Wednesday, April 25, 2012

Selective Classification and Active Learning

There's a gem of a paper by El-Yaniv and Wiener called Agnostic Selective Classification. The punchline of this paper is that selective classification is the test-time analog to active learning.

In selective classification, a classifier has the option of rejecting the input and abstaining from predicting. The idea is reject rarely while achieving high classification accuracy. This is multi-objective optimization, so the concept of a Pareto frontier arises, known as the risk-coverage curve in this context.

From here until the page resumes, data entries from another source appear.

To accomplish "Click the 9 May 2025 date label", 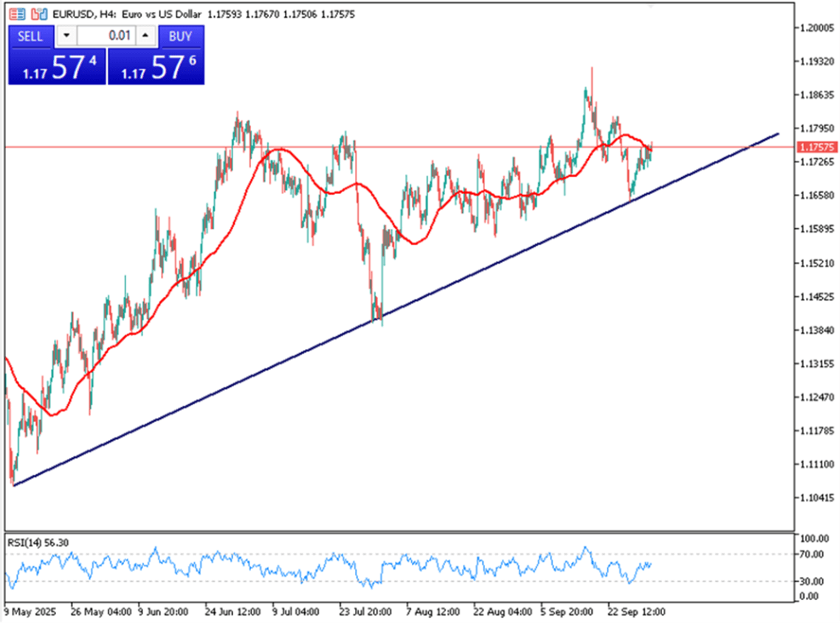I will point(30,612).
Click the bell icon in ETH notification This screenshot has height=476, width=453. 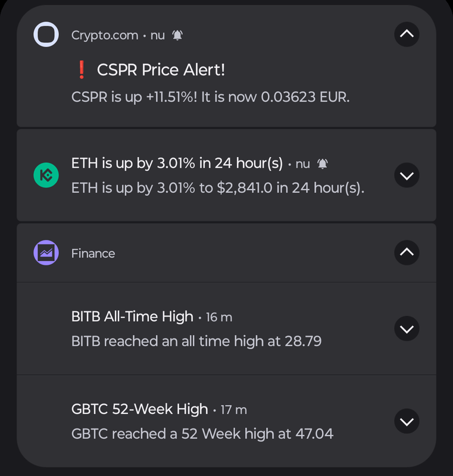pos(322,164)
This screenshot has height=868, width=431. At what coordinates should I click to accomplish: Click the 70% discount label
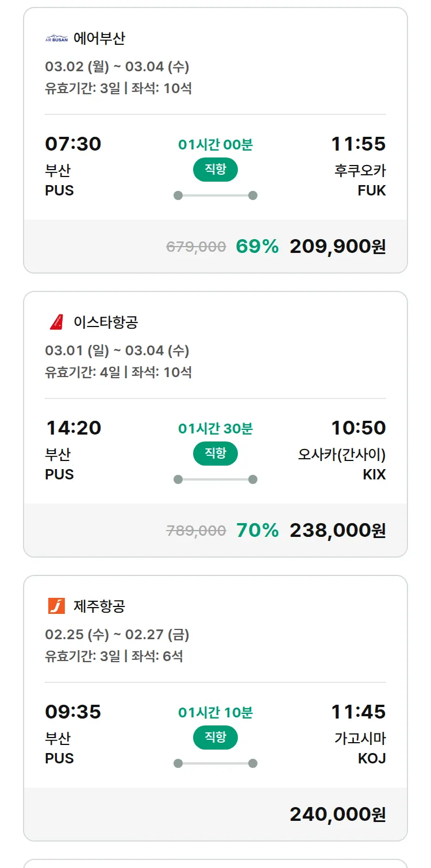click(x=257, y=531)
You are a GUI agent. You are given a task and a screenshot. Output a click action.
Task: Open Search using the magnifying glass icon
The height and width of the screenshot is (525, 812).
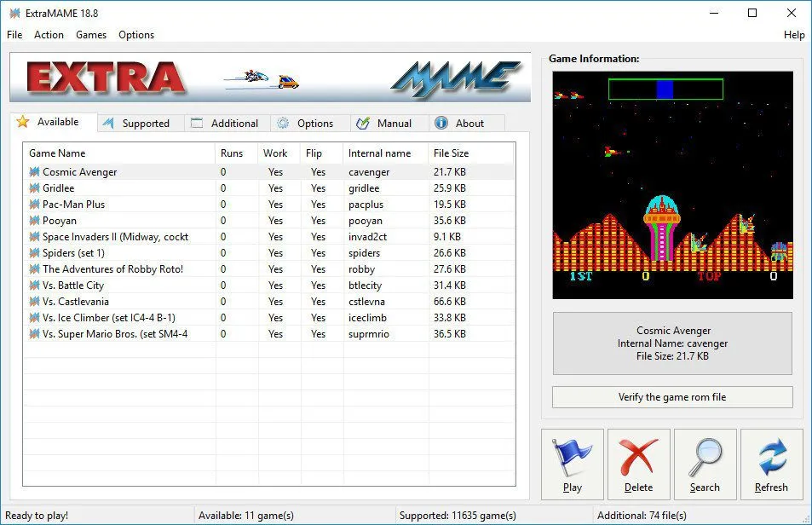pos(705,457)
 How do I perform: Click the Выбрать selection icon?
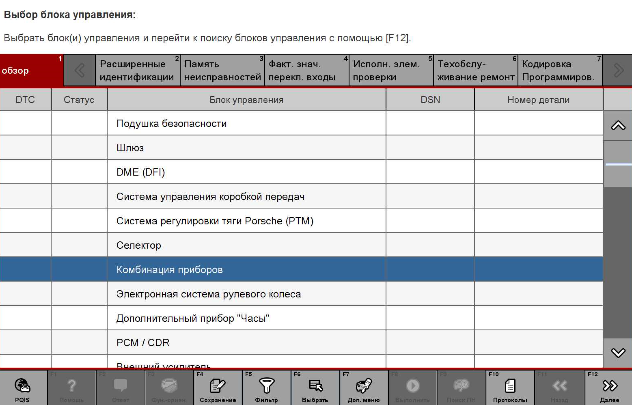(315, 387)
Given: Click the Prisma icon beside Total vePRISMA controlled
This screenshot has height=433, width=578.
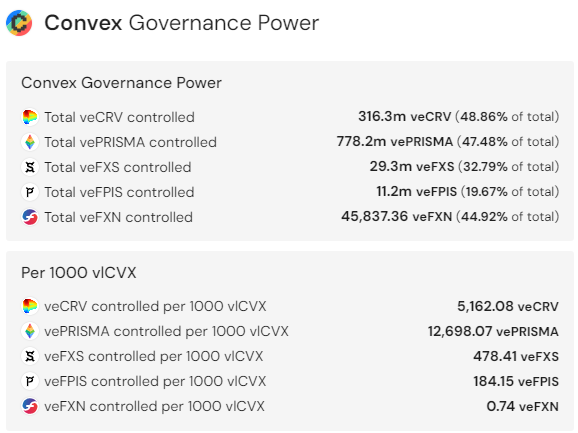Looking at the screenshot, I should [x=30, y=142].
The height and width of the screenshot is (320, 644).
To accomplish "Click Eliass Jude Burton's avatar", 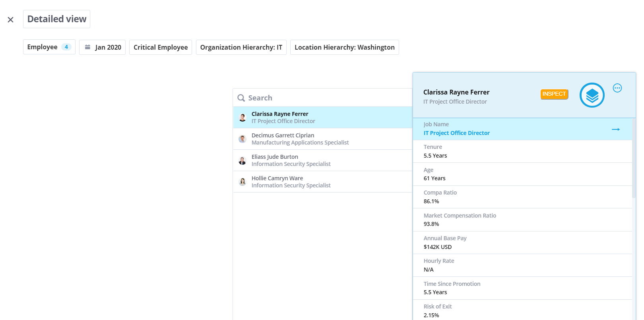I will [x=242, y=160].
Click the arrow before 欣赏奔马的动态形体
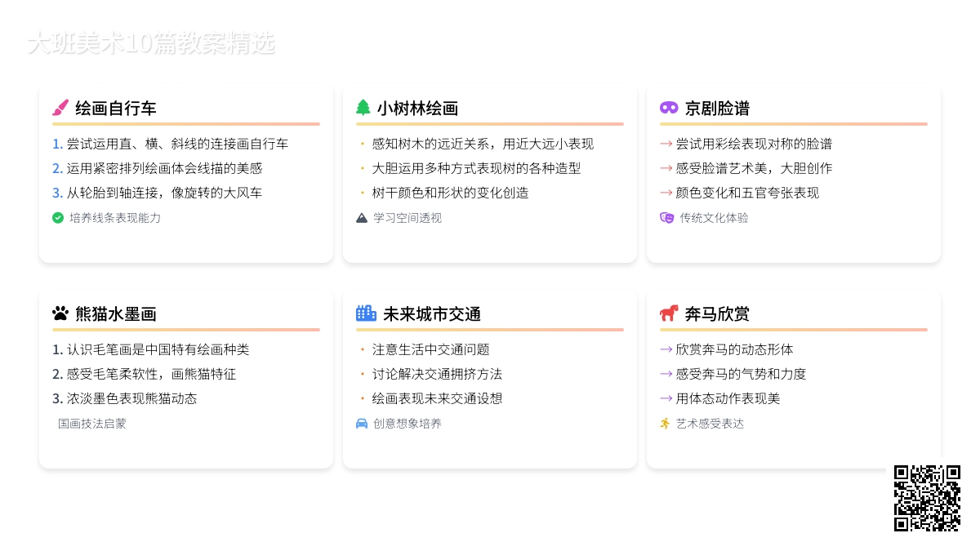Screen dimensions: 980x551 (666, 349)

This can be formalized as follows: a selective classifier is a pair $(h, g)$ of functions $g: X \to \{ 0, 1 \}$ and $h: X \to Y$, where $g$ indicates whether or not to reject the input and $h$ is the classification rule if the input is accepted, $(h, g) (x) = \begin{cases} \mathrm{reject} & \mathrm{if}\; g (x) = 0, \\ h (x) & \mathrm{otherwise} \end{cases}.$ The hypotheses $h$ come from a set $\mathcal{H}$; the paper is less clear on what set we are competing with for $g$, but they end up with a weaker notion of optimality so it doesn't matter. The features $X$ and labels $Y = \{ 0, 1 \}$ are jointly distributed according to $D$. In the passive batch setting, somebody hands us a bag of data sampled i.i.d. from $D$ and a rejection budget $b$, and then we have to produce a pair $(h, g)$ which is ideally near the Pareto frontier, \begin{aligned} \mathop{\operatorname{arg\,min\,}}\limits_{h \in \mathcal{H}} \mathbb{E}_{(x, y) \sim D}&[ 1_{g (x) = 1} 1_{h (x) \neq y}] \\ &\mathrm{s.t.} \\ E_{(x ,y) \sim D}&[1_{g (x) = 1}] \leq b. \end{aligned} This is really hard so El-Yaniv and Wiener consider a different problem. Let $h^* = \mathop{\operatorname{arg\,min\,}}_{h \in \mathcal{H}} \mathbb{E}_{(x, y) \sim D}[ 1_{h (x) \neq y}]$ be an optimal classifier. A pair $(h, g)$ is called a weakly optimal if $\mathbb{E}_{(x, y) \sim D}[ 1_{g (x) = 1} 1_{h (x) \neq y}] \leq \mathbb{E}_{(x, y) \sim D}[ 1_{g (x) = 1} 1_{h^* (x) \neq y}],$ i.e., in the region of the input space where the selective classifier accepts, it does at least as well as an optimal hypothesis. This is not as good as the being on the Pareto frontier, but it's better than a sharp stick in the eye!

Now for the nifty part. The authors show that a weakly optimal selective classifier can (with high probability) be constructed as follows. Let $\tilde h$ be the minimizer of empirical risk $R (h)$, and define the empirically disagreeing hypothesis at $x$ via $h'_x \doteq \mathop{\operatorname{arg\,min\,}}\limits_{\substack{h \in \mathcal{H}, h (x) \neq \tilde h (x)}} R (h).$ Then the disbelief index is the difference in empirical risk $R (h'_x) - R (\tilde h)$, and the selective classifier $(g, \tilde h)$ defined by $g (x) = 0 \iff R (\tilde h_x) - R (\tilde h) \leq \Delta$ is weakly optimal, where $\Delta$ is a function of the training set size, VC dimension of $\mathcal{H}$, and probability bound $\delta$. In other words, refuse to classify the input if it is not empirically expensive to disagree with the empirical minimizer at the current input, otherwise classify according to the empirical minimizer.

If this looks familiar, it's because the disbelief index is the same quantity that arises in AALwC when deciding the probability of querying the label. This establishes a pleasant correspondence between asking for the label'' when training and refusing to predict'' when testing.

It also indicates that Vowpal Wabbit can easily be used as a selective classifier, since it already computes a fast approximation to the disbelief index for active learning purposes.